Consider removing the Operator's dependency on the GitLab Helm Charts
Context
The following issues led to using the GitLab Helm Chart within the GitLab Operator as the source for Kubernetes Objects:
- gitlab-org/cloud-native/gitlab-operator#1 (closed)
- gitlab-org/cloud-native/gitlab-operator#2 (closed)
- gitlab-org/cloud-native/gitlab-operator#4 (closed)
- gitlab-org/cloud-native/gitlab-operator#18 (closed)
This was an excellent approach to speed development to get us to Operator GA (gitlab-org&5486 (closed)) because we didn't need to redefine much of the logic that the Charts have implemented.
However, it's worth considering the longer-term feasability for this architecture decision.
Proposal
I propose that we consider (eventually) moving toward the inverse: use the Operator as the source of truth, and provide the option to deploy it with a lightweight Helm chart.
Motivation
Some primary drivers for this proposal are the following:
- Updates to the Chart need to be considered by the Operator, often requiring duplication of logic and therefore extending the engineering effort required for any given deliverable
- Updates in the Operator to reflect changes in the Chart (a leaky abstraction) open potential failure points
- The Operator ingesting the Charts leads to a more convoluted release pattern (see gitlab-org/cloud-native/gitlab-operator#224 (closed))

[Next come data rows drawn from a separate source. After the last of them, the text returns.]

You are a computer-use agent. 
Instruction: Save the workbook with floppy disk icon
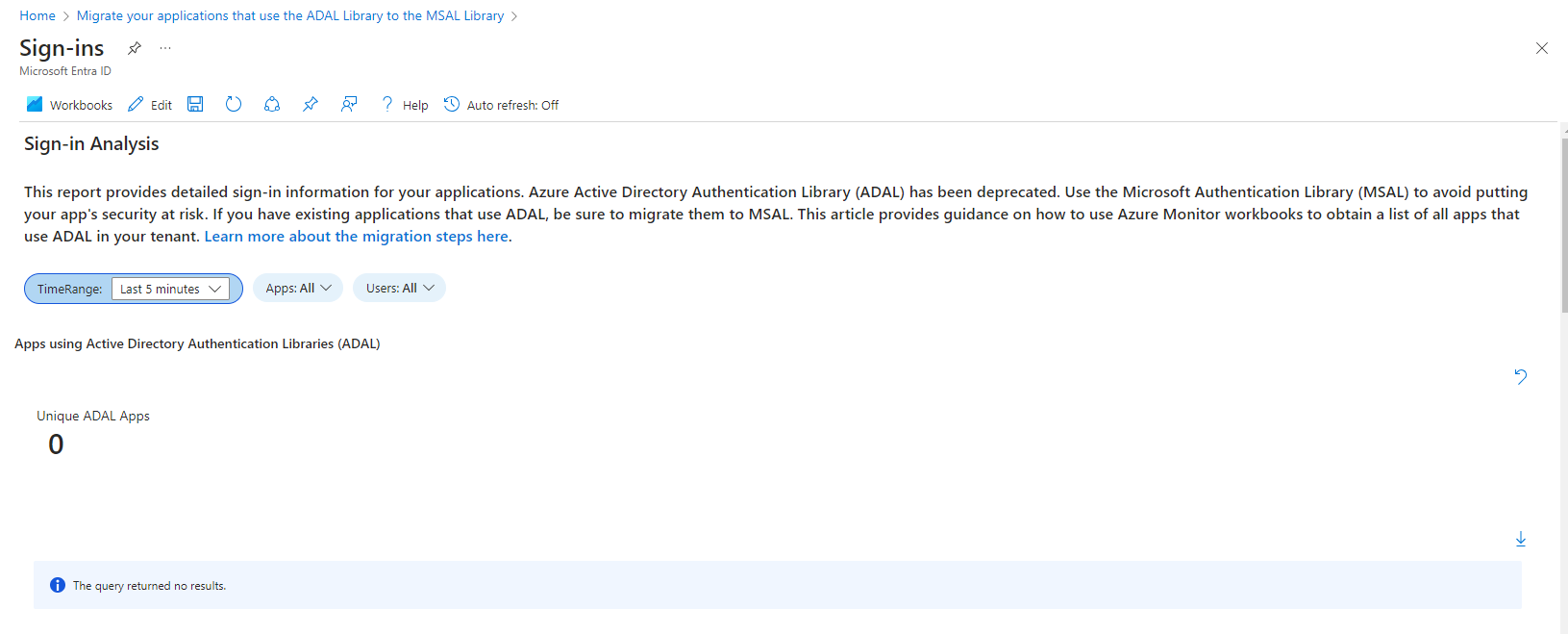(195, 104)
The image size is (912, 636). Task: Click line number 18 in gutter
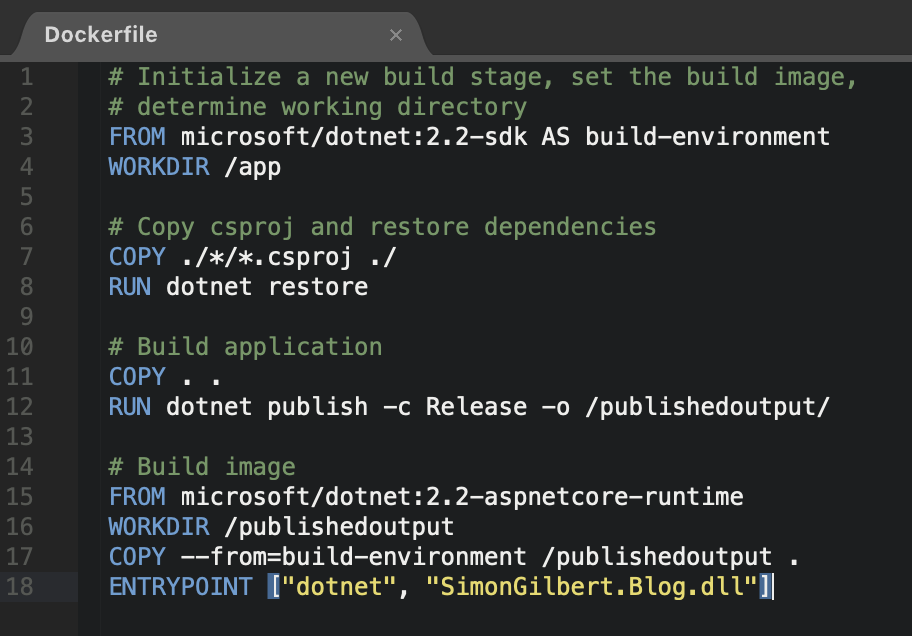pyautogui.click(x=20, y=586)
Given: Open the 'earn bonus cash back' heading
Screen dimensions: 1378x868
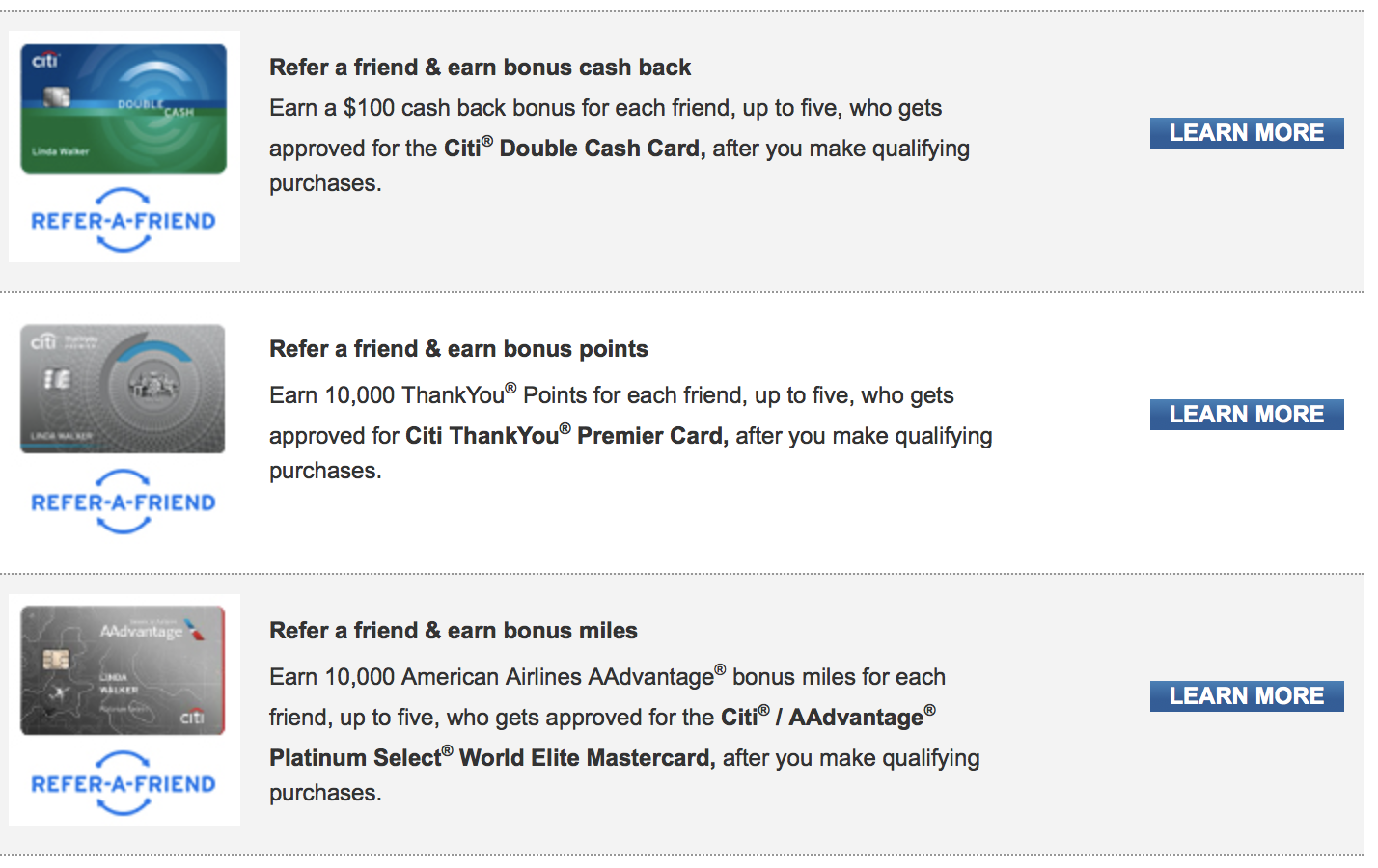Looking at the screenshot, I should point(481,68).
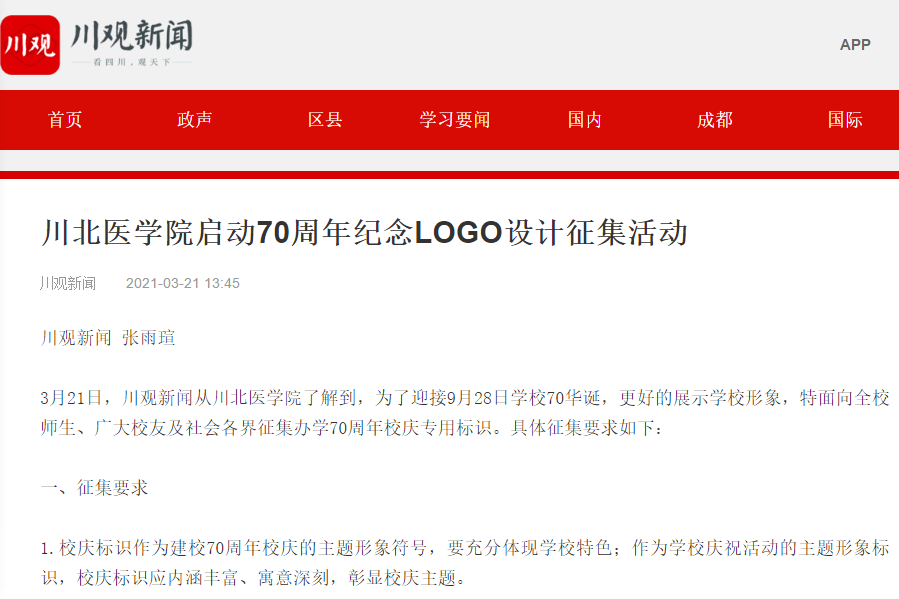Open the 政声 navigation tab

point(194,120)
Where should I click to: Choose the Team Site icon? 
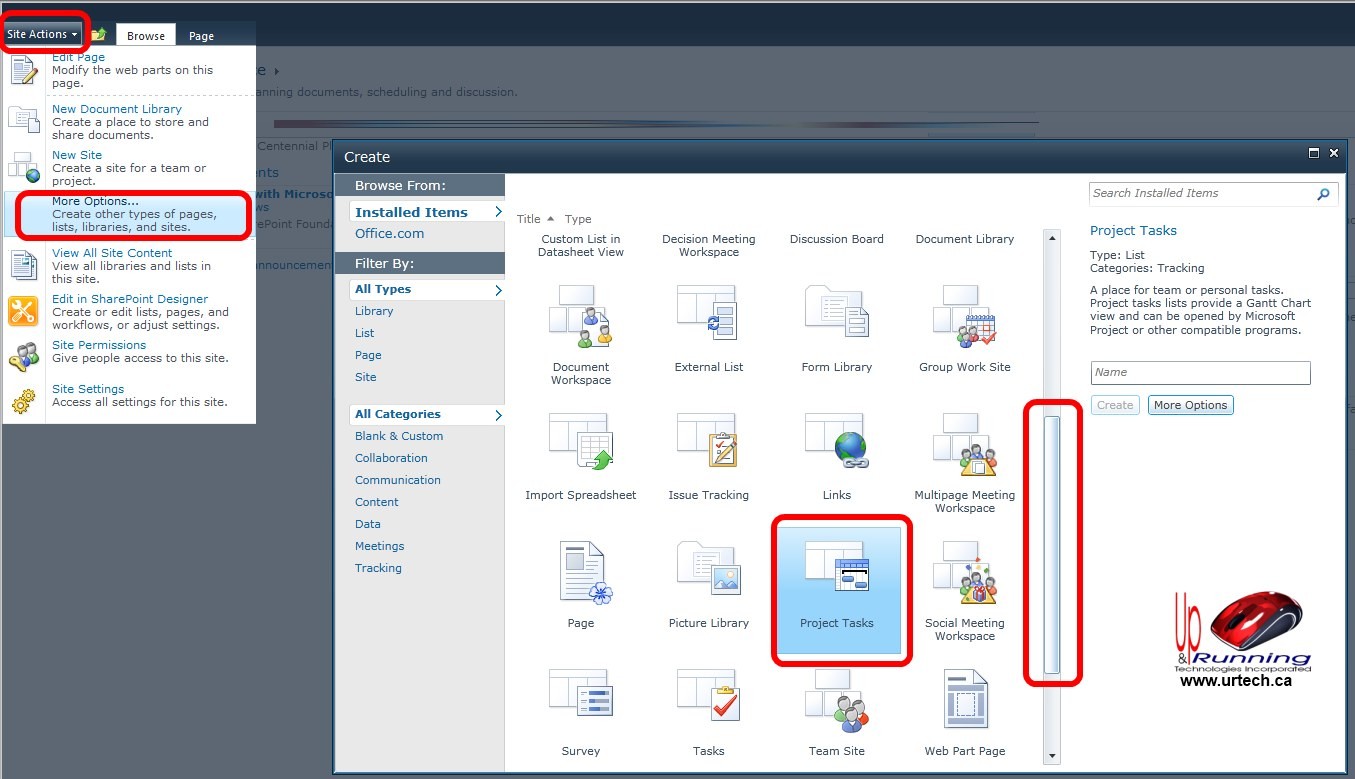(837, 700)
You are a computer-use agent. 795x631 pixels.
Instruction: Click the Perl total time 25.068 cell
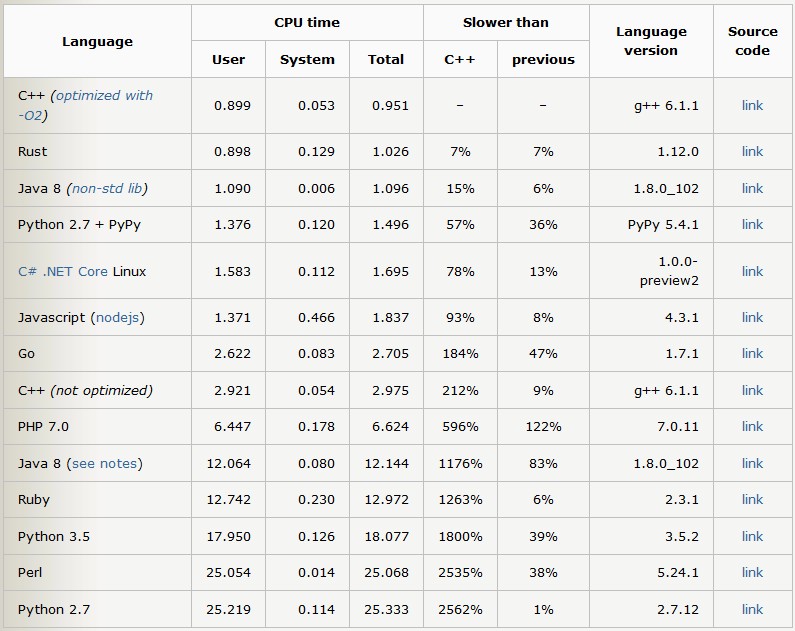click(386, 573)
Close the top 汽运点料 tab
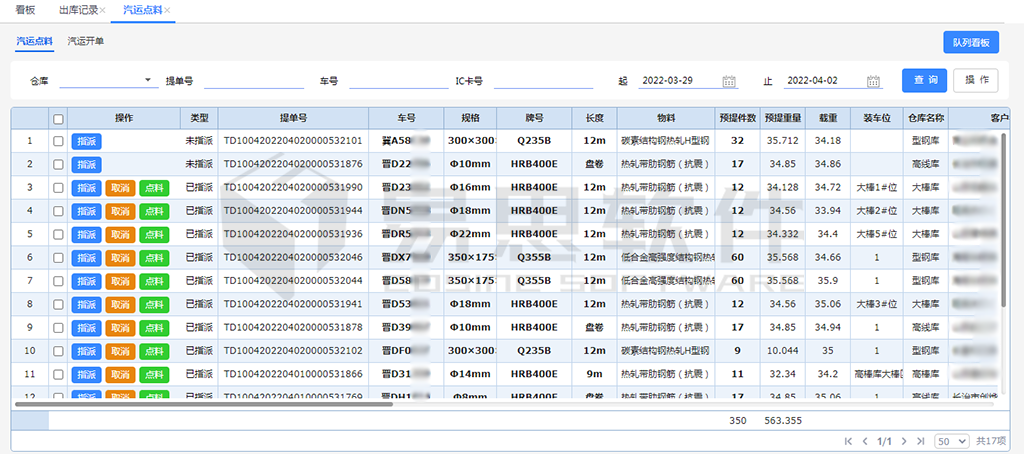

- We have to duplicate the process of writing tests and running them in CI across both Charts and Operator projects, increasing release cycles and opening many more points of failure
- We were unable to do adequate validating in our AdmissionWebhook because the Helm template took too long to render (gitlab-org/cloud-native/gitlab-operator#321 (closed))
- There has already been a request to create a Helm chart to deploy the Operator (gitlab-org/cloud-native/gitlab-operator#481 (closed)), which means we would end up with a Helm chart that deploys the Operator, which deploys a Helm chart under - a pattern that would be uncommon and unnecessarily complex
Supporting information
This proposed model is already popular with other services. Some examples include:
-
NGINX Ingress Controller (chart in subpath
charts/ingress-nginx
) -
CertManager (chart in subpath
deploy/charts/cert-manager
) -
MinIO (chart in subpath
helm/operator
)
Benefits
Some benefits of this approach include:
- Single source of truth: logic exists only in the Operator, rather than needing to duplicate some logic from the Chart into the Operator (leading to leaky abstractions)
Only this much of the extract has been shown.